> EXERCISE GOAL: Write out every one of the entries below word for word, omitting the pictures.

[Stored data entries]
⁂

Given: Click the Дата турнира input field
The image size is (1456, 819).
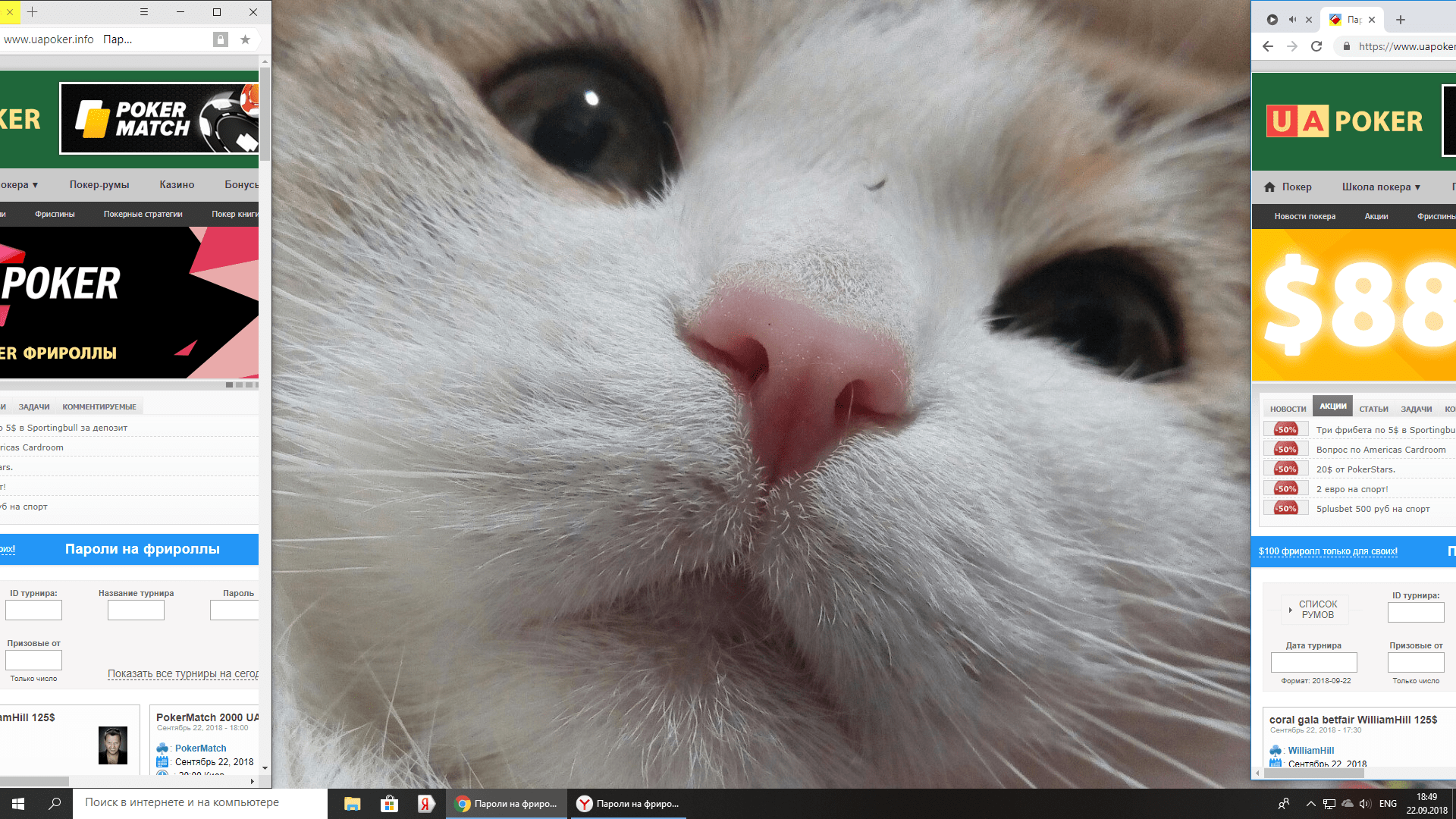Looking at the screenshot, I should click(x=1313, y=663).
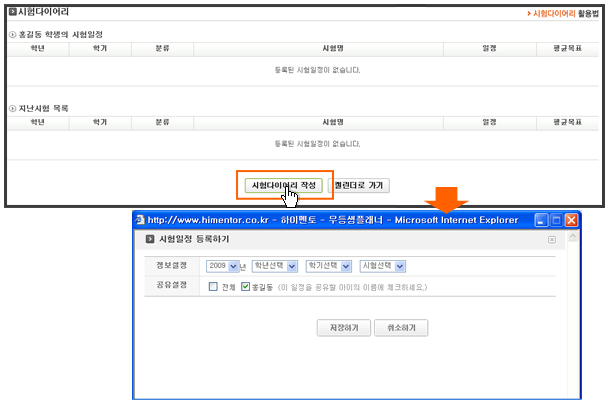The width and height of the screenshot is (609, 407).
Task: Go to calendar via 캘린더로 가기
Action: pos(358,185)
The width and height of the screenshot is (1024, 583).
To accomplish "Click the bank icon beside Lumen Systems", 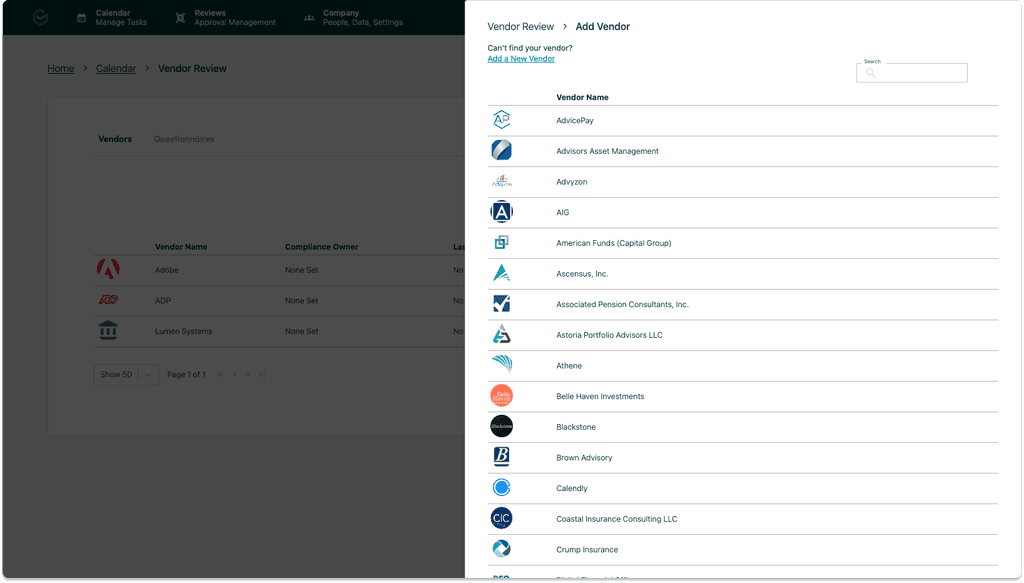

⁂

> ANSWER FOR THE TASK:
Given: Click the Дата турнира input field
The image size is (1456, 819).
Looking at the screenshot, I should click(x=1313, y=663).
The width and height of the screenshot is (609, 407).
Task: Go to calendar via 캘린더로 가기
Action: pos(358,185)
The width and height of the screenshot is (1024, 583).
To accomplish "Click the bank icon beside Lumen Systems", 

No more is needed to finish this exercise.